MCP has more than one sensitive-data boundary
An MCP server can move data in both directions. Treat each direction separately:
| Surface | Risk | pyveil channel |
|---|---|---|
| Tool arguments | A model attempts to send credentials into a tool | tool.call.arguments |
| Tool results | An API or database returns PII or hidden tokens | tool.call.result |
| Resource content | Files, records, or logs enter agent context | mcp.resource.content |
Create one scoped redactor for the server
from pyveil import Veil
veil = Veil.high(
secret=b"tenant-secret-from-your-secret-manager",
scope="tenant-123/mcp-server",
)
Use separate instances or scopes when tenants or runs must not share stable placeholder identities.
Block credential-like tool arguments
The default high policy blocks authorization headers, API keys, private keys, JWTs, and token-like values before model-controlled tools execute.

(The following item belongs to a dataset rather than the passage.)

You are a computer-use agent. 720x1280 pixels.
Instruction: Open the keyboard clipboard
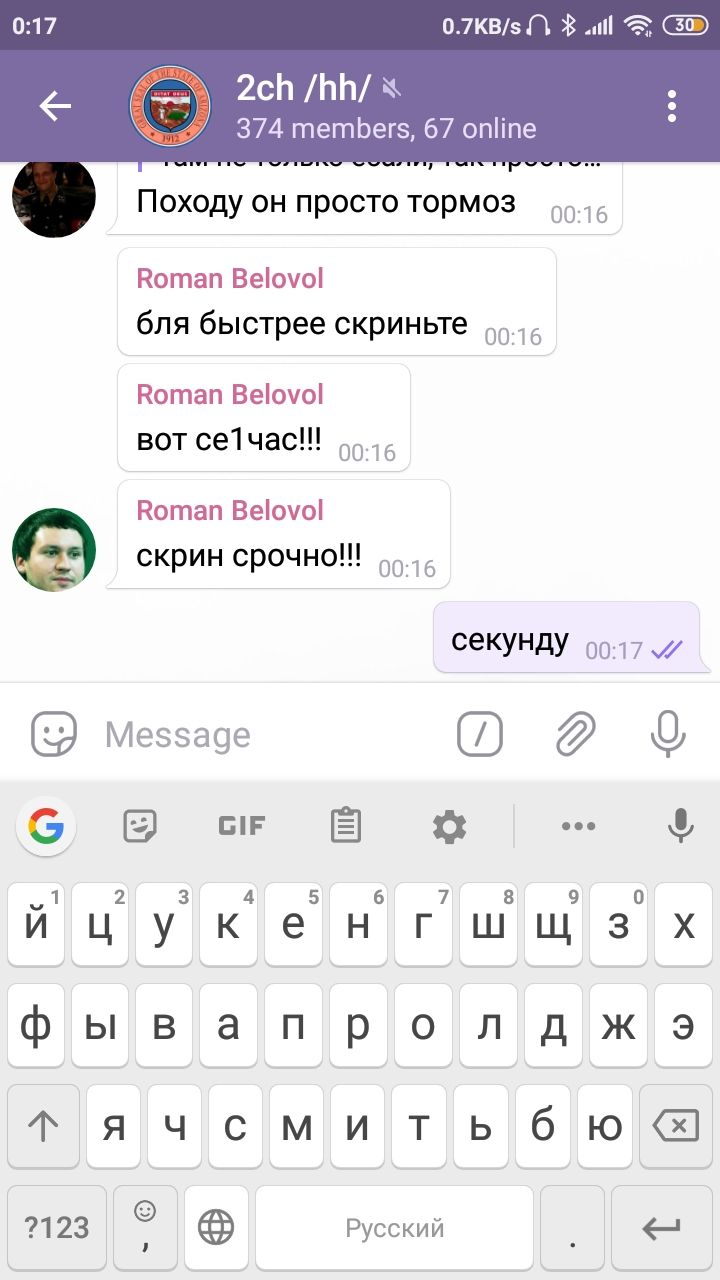click(345, 826)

from pyveil import BlockedSensitiveData, Channel
def run_mcp_tool(name: str, arguments: dict) -> object:
try:
safe = veil.redact_data(
arguments,
channel=Channel.TOOL_CALL_ARGUMENTS,
)
except BlockedSensitiveData as exc:
raise PermissionError(exc.summary()) from exc
return dispatch_tool(name, safe.data)
Do not catch the exception and then run the tool with the original arguments. A block is a refusal decision, not a warning.

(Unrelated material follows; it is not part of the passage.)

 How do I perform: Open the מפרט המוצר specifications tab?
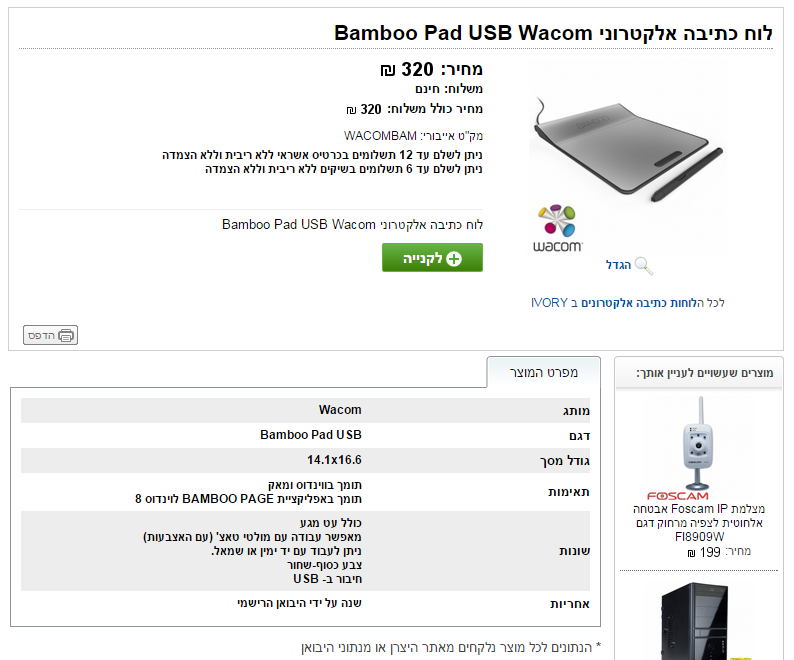tap(543, 372)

Redact tool results before returning them to the model
from pyveil.integrations.mcp import redact_tool_result
raw_result = {
"owner": "alice@example.com",
"callback": "https://example.test/cb?access_token=demo-only-token",
}
safe_result = redact_tool_result(raw_result, veil)
return safe_result
The helper uses tool.call.result. You can call veil.redact_data(...) directly when your server needs a custom channel or policy.
Redact resource content at read time
from pyveil.integrations.mcp import redact_resource
def read_resource_for_agent(uri: str) -> object:
raw = resource_store.read(uri)
safe = redact_resource(raw, veil)
return safe
Apply the boundary after authorization and retrieval, but before content is serialized into an MCP response. This avoids storing a second redacted copy while still keeping raw data out of agent context.
Test the response object the agent receives
def test_mcp_resource_hides_email():
raw = {"text": "Owner alice@example.com"}
result = veil.redact_data(raw, channel="mcp.resource.content")
assert "alice@example.com" not in str(result.data)
assert "[EMAIL:" in result.data["text"]
assert result.findings[0].path == "/text"
assert result.findings[0].raw is None
Also test the block path for tool arguments and ensure logs contain only exc.summary(), never the original payload.
What this MCP boundary does not do
- It does not authorize the caller or resource. Run normal auth checks first.
- It does not stop prompt injection or malicious tool selection.
- It does not discover every unknown name or address. Add known-value rules or an upstream NER layer.
- It does not provide reversible unmasking to the model.
Do not expose an "unmask" MCP tool. That turns the redaction layer into a model-accessible secret oracle.